Render the material as a Markdown table with the columns Row and Line. Start with the line containing "Viewport: 683px width, 439px height.", continue through the end of the material, skip blank lines, and leave the pictures out.

^^^^^^^^

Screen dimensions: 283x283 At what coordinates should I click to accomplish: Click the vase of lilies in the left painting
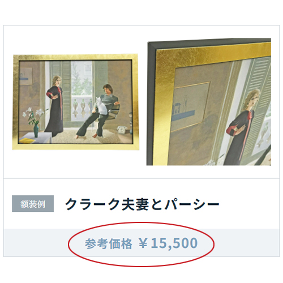click(x=33, y=122)
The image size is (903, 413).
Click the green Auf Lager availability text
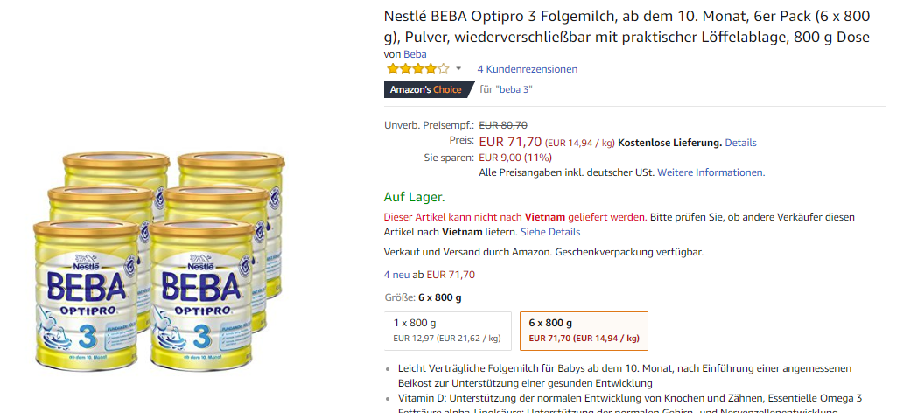(x=414, y=197)
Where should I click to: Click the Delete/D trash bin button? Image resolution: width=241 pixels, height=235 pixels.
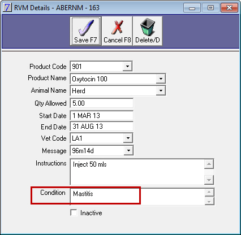pyautogui.click(x=148, y=31)
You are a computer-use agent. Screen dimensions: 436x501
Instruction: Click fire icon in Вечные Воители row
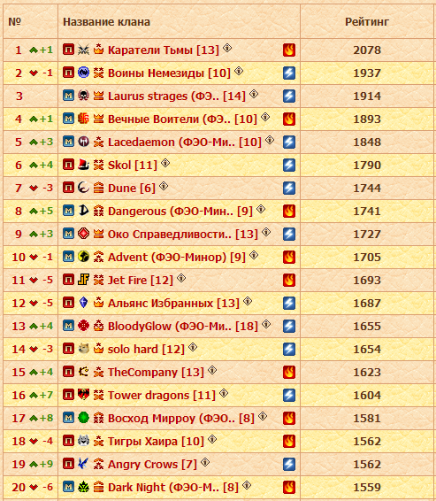[289, 119]
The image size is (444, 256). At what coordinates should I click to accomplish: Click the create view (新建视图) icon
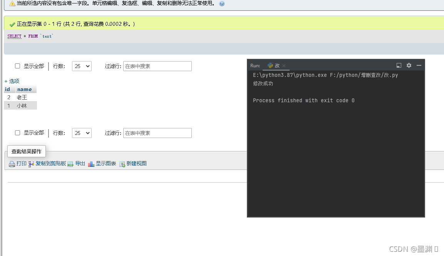pyautogui.click(x=122, y=164)
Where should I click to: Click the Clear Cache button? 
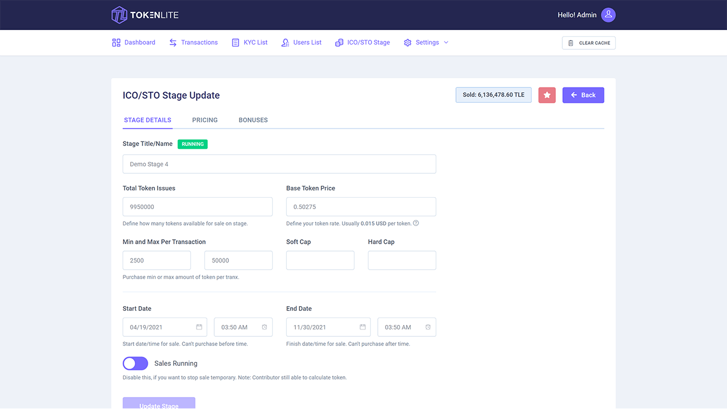tap(588, 43)
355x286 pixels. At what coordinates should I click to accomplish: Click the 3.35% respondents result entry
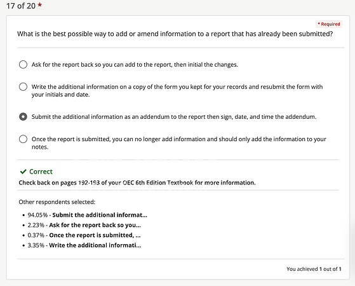[84, 245]
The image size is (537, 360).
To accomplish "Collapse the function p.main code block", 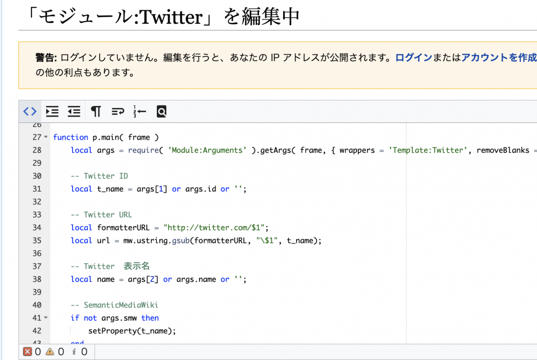I will (x=46, y=137).
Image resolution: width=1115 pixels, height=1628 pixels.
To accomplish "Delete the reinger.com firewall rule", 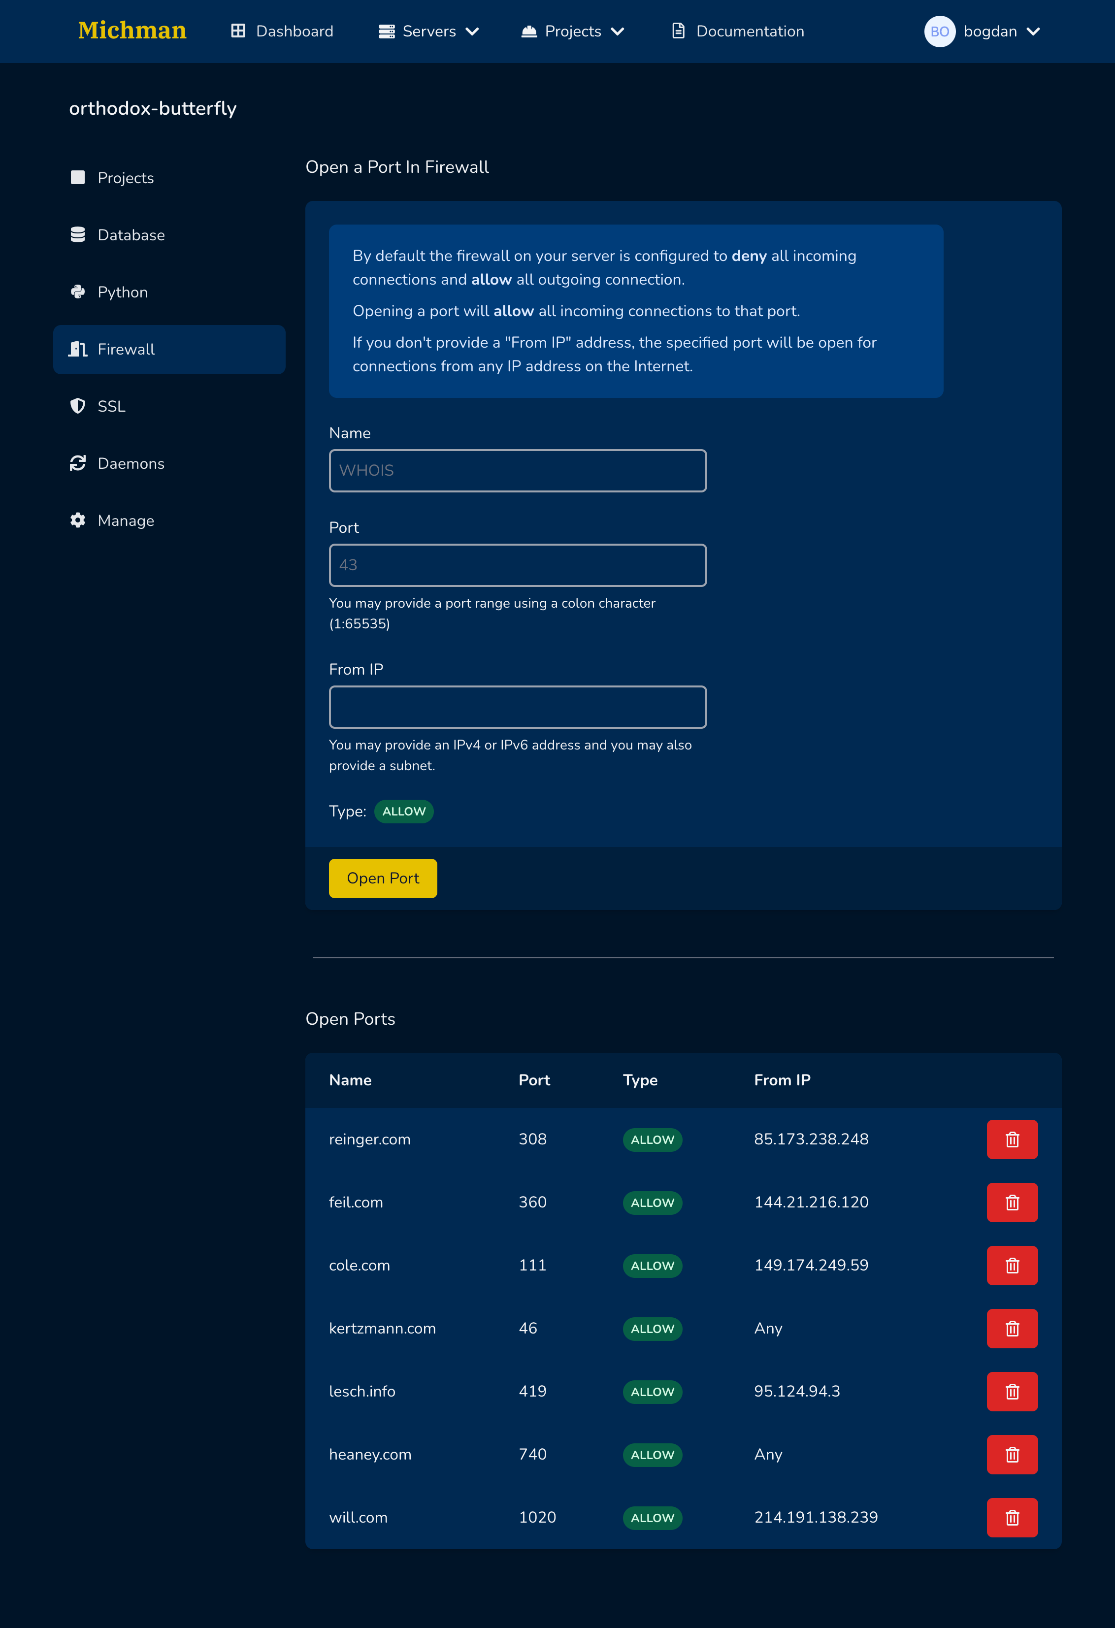I will tap(1011, 1139).
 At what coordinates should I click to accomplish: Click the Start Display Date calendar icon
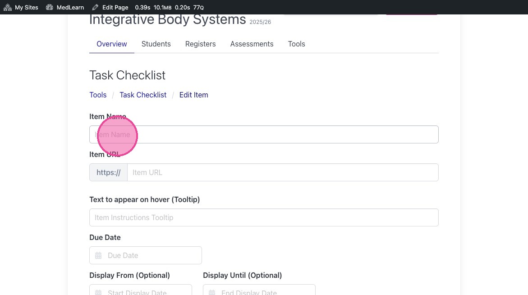pyautogui.click(x=98, y=292)
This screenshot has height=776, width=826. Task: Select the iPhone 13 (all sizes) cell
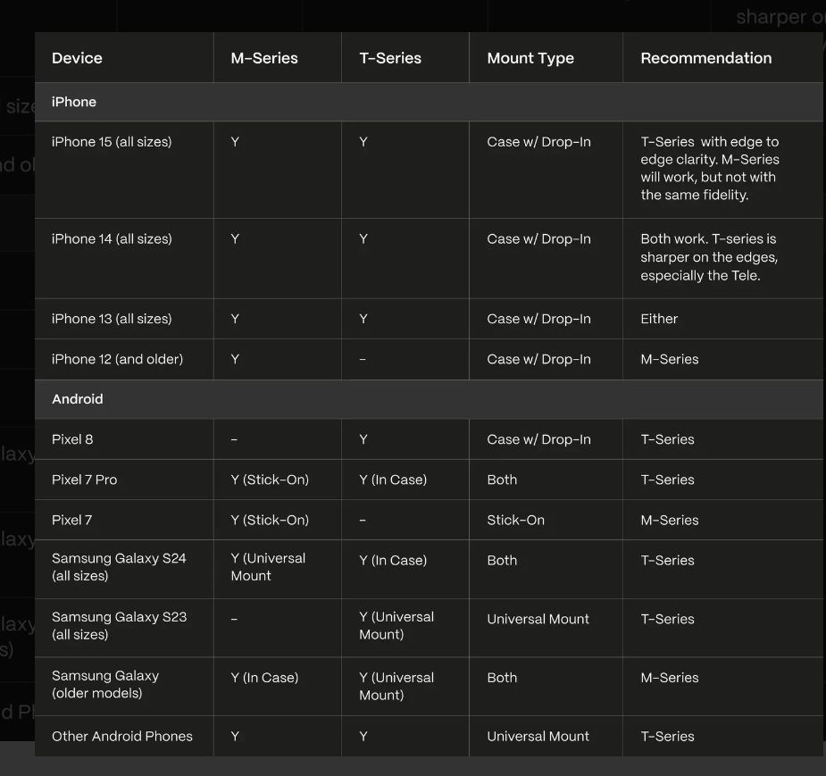(112, 319)
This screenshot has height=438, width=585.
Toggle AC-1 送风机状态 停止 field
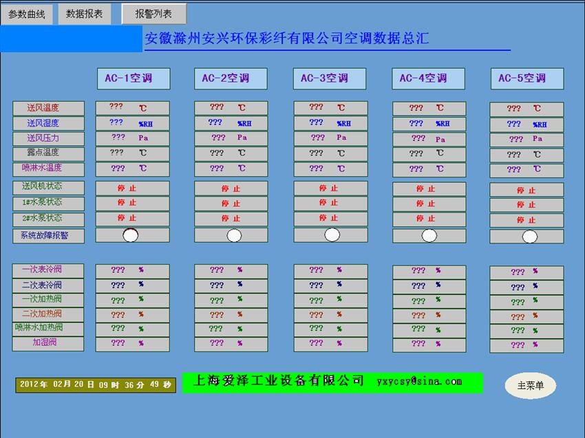(132, 188)
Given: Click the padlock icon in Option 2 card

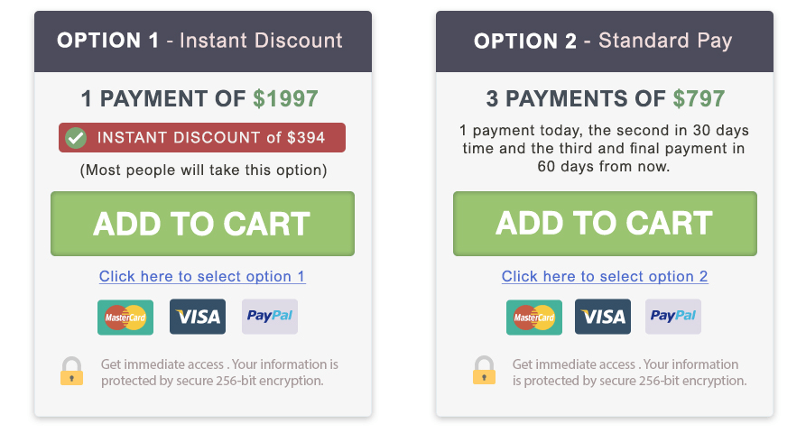Looking at the screenshot, I should tap(484, 370).
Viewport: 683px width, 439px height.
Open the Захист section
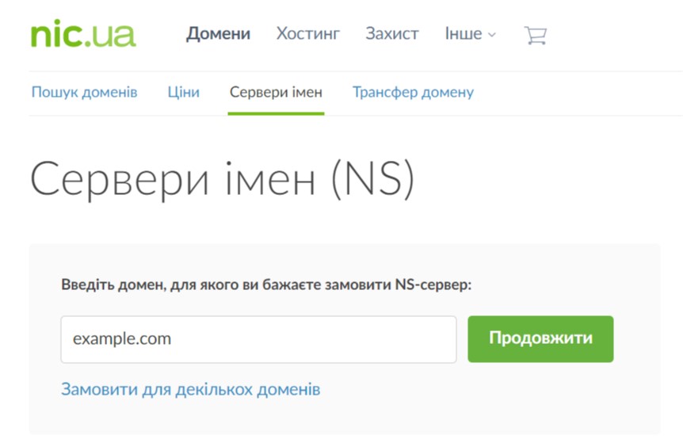pos(391,34)
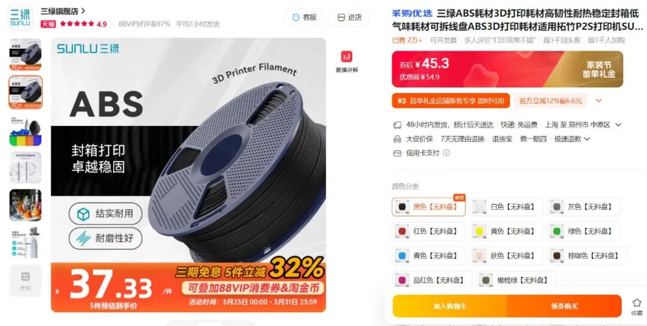Select the 白色【无料盘】 color option

(506, 207)
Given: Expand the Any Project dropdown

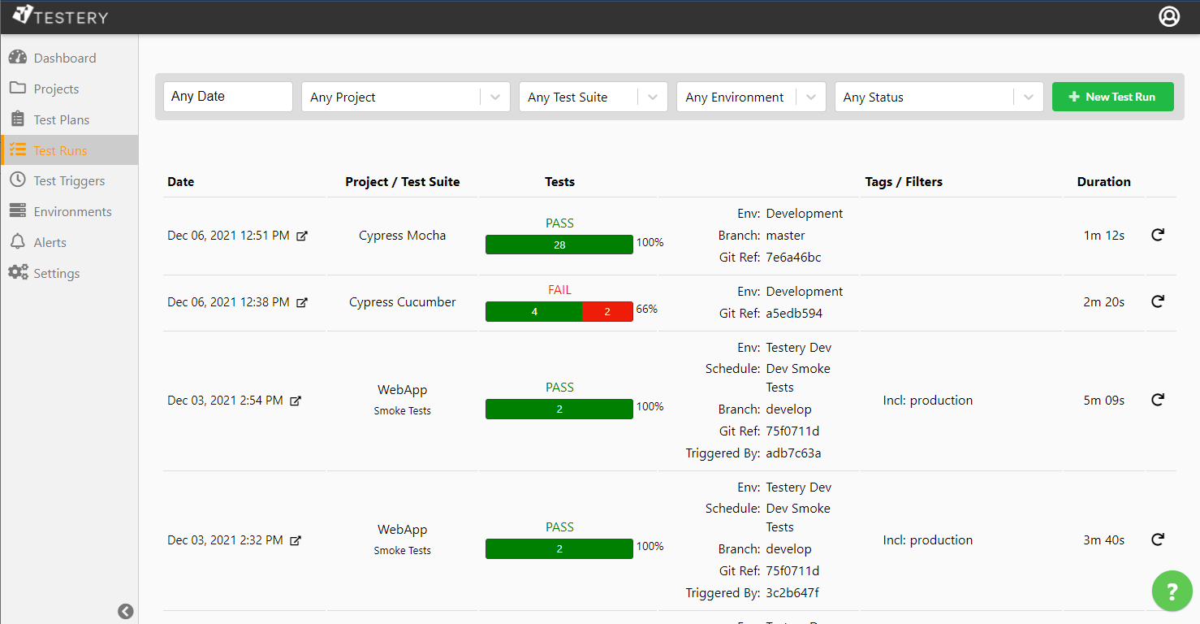Looking at the screenshot, I should [494, 97].
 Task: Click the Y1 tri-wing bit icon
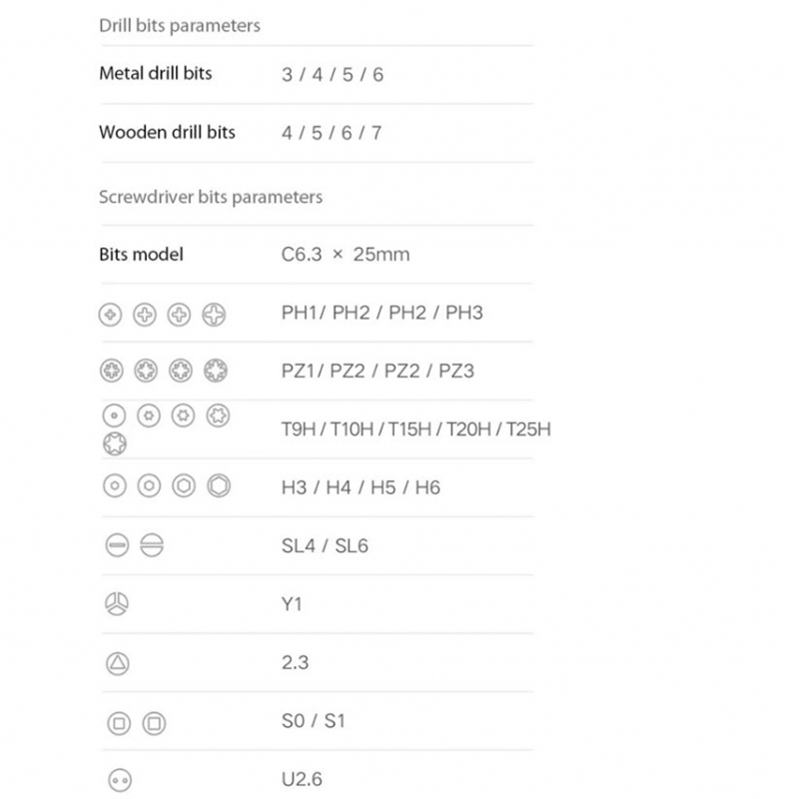click(x=116, y=604)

^^^^^^^^

▶ [SOLUTION TO THIS TASK]
| Row | Line |
|---|---|
| 1 | Viewport: 683px width, 439px height. |
| 2 | Open the Захист section |
| 3 | pos(391,34) |
| 4 | Select the 白色【无料盘】 color option |
| 5 | (506, 207) |
| 6 | Given: Expand the Any Project dropdown |
| 7 | Looking at the screenshot, I should [494, 97]. |
| 8 |  Task: Click the Y1 tri-wing bit icon |
| 9 | click(x=116, y=604) |